Special Topics of Academic Papers at the 27th Annual Meeting of the China Association for Science and Technology
Deng Fangming, Wu Lei, Wang Jinbo, Wei Baoquan, Gao Bo, Li Zewen
Due to the spatial dispersion of photovoltaic power stations and the lack of data sharing among users, insufficient power prediction accuracy commonly arises. This paper proposes a collaborative training strategy for distributed PV short-term power prediction based on scenario classification and privacy protection. Firstly, the Pearson correlation coefficient is used to extract important meteorological features, and the fuzzy C-means clustering (fuzzy C-means, FCM) algorithm is used to cluster the historical data set into sunny days, cloudy days and rainy days.

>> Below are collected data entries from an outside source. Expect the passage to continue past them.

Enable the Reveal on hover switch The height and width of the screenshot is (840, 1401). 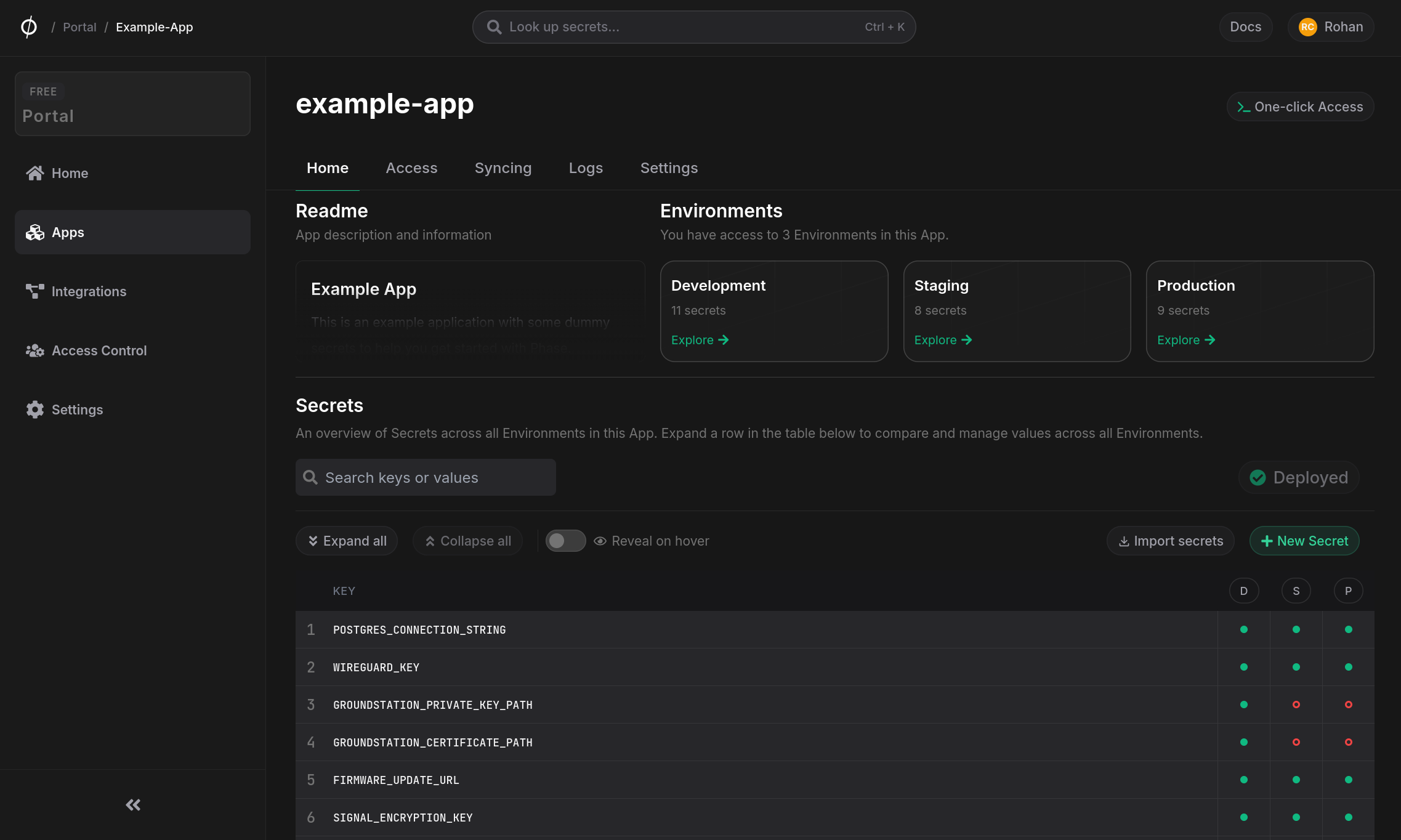coord(565,540)
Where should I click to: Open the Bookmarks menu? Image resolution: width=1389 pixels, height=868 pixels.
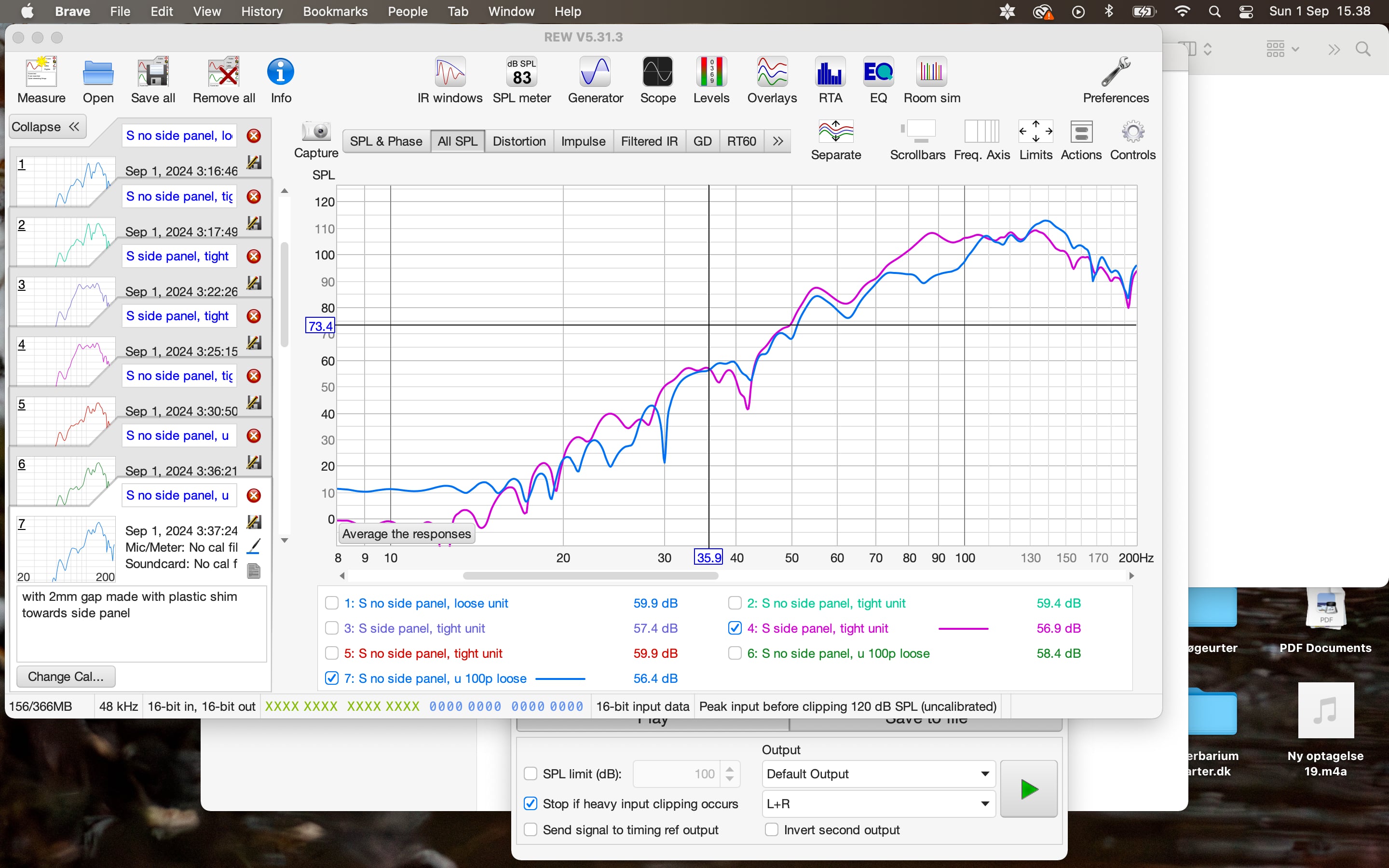[335, 12]
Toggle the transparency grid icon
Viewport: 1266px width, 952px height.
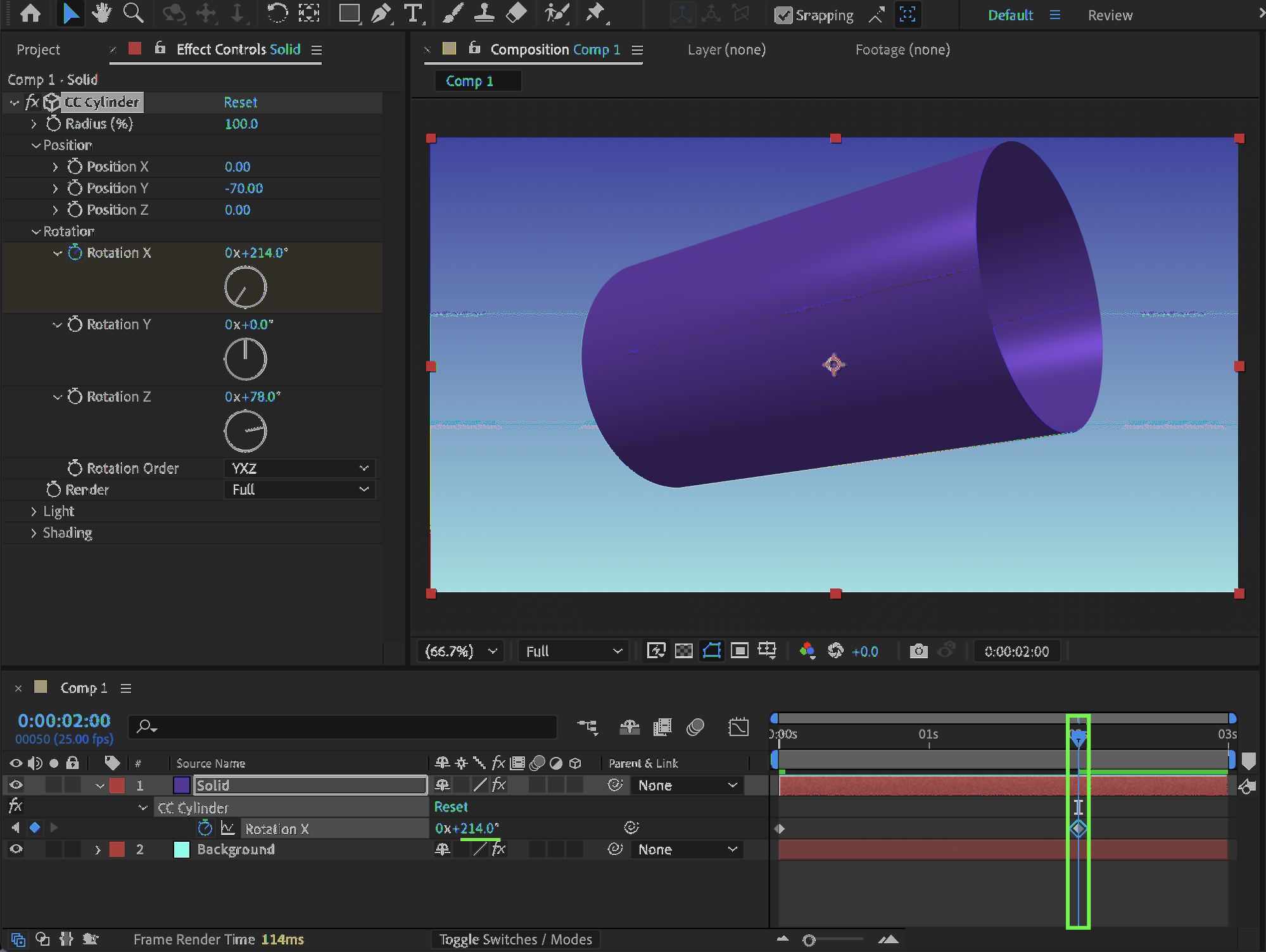[683, 651]
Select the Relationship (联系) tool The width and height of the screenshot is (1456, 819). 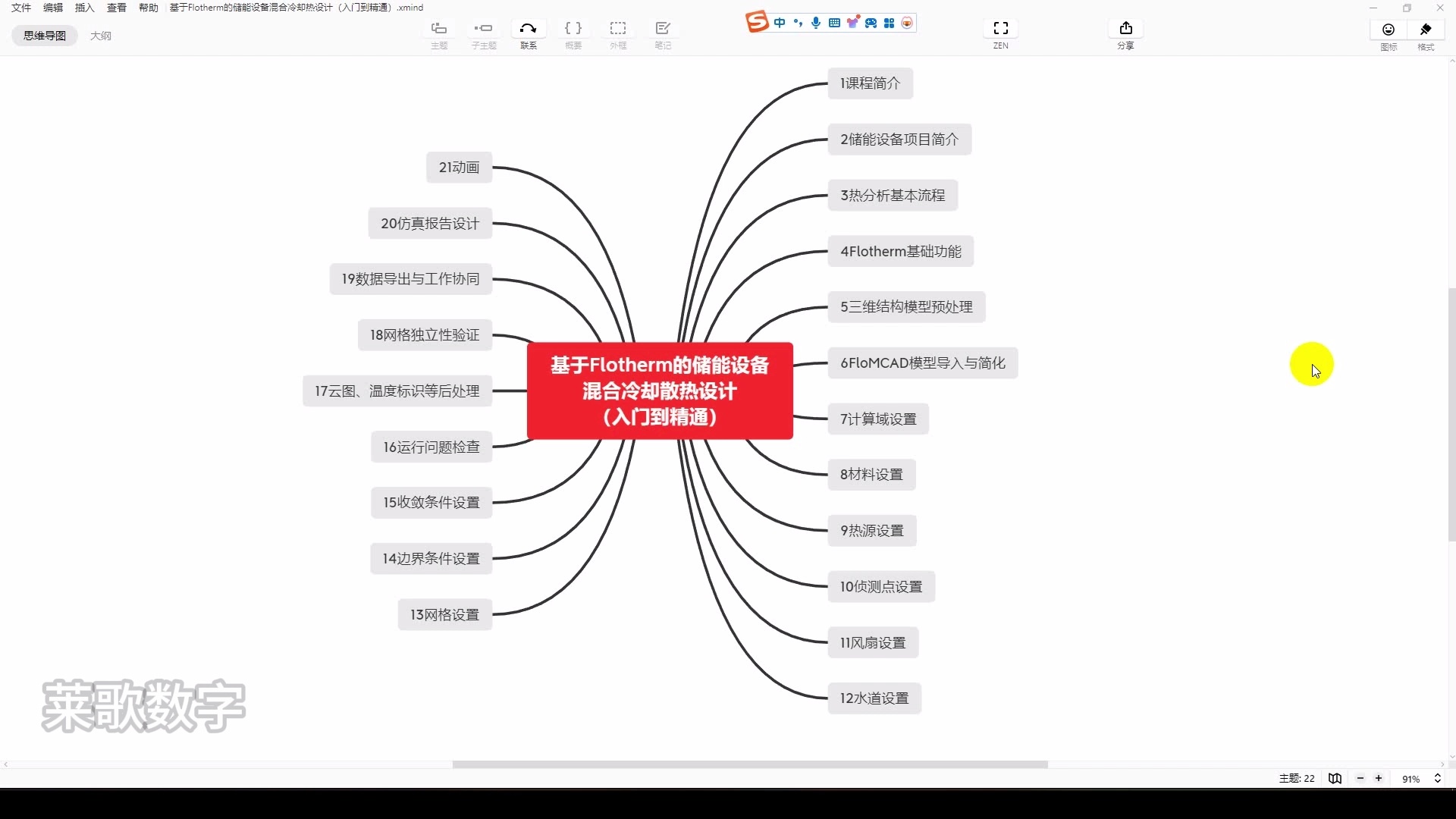point(529,29)
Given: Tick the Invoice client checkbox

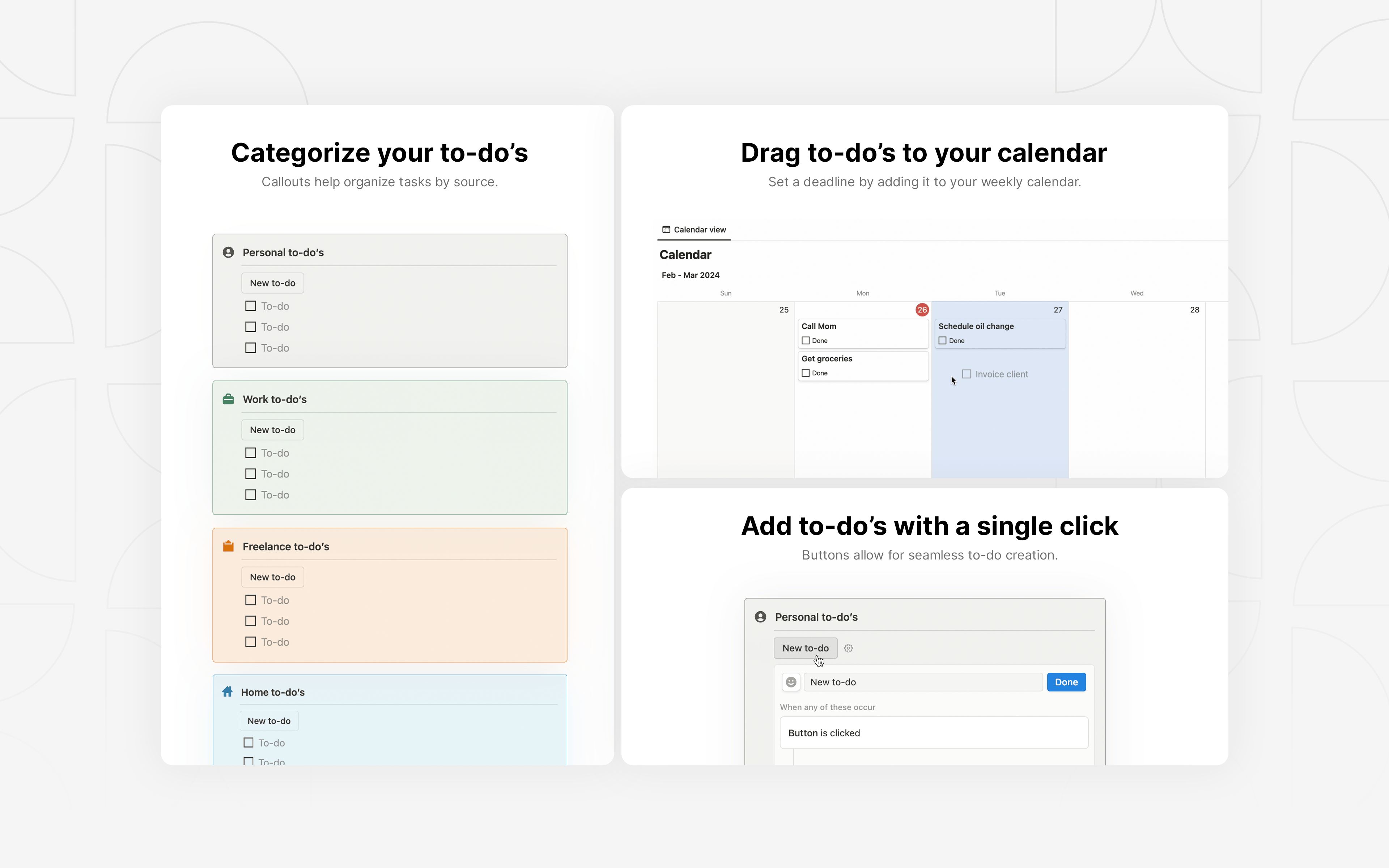Looking at the screenshot, I should pyautogui.click(x=967, y=374).
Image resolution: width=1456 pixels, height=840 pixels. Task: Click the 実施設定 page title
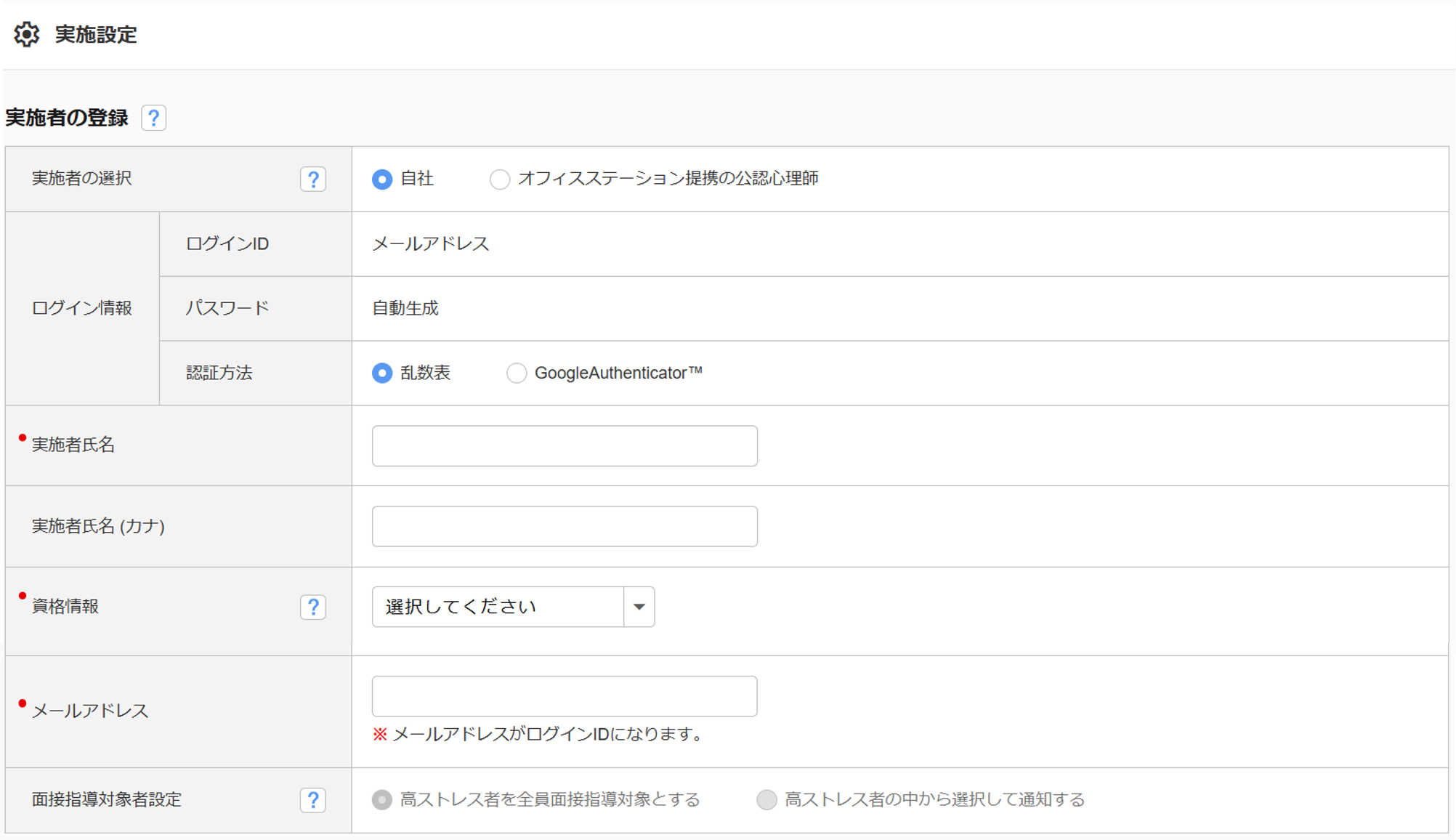pyautogui.click(x=96, y=34)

Secondly, the regions with similar weather patterns are clustered into several groups, and the sets of sunny and non-sunny under the same category are discriminated and screened to build photovoltaic power prediction models under different scenarios. Then, a multi-task learning algorithm is added on the basis of the general iterative algorithm of federated learning, and a new local training method of multi-task mode is established to preserve the differences among the PV power stations participating in the joint modeling. Finally, the test day is predicted, and the data is input into the prediction model of the corresponding scenario established above, and the photovoltaic power prediction results of the test day are obtained. The experimental findings revealed that, under different weather conditions, compared with various network models, the accuracy of the proposed prediction method is increased by 24.77%, and the root-mean-square error (RMSE) is reduced by 89.24%. Compared with the traditional federated framework, the proposed scheme can achieve the target user identification rate (UA) in faster training rounds, shorten the number of communication rounds by 50% and increase the average UA by 8%. It is verified that this scheme not only improves the accuracy of photovoltaic short-term power prediction, but also has strong adaptability and robustness.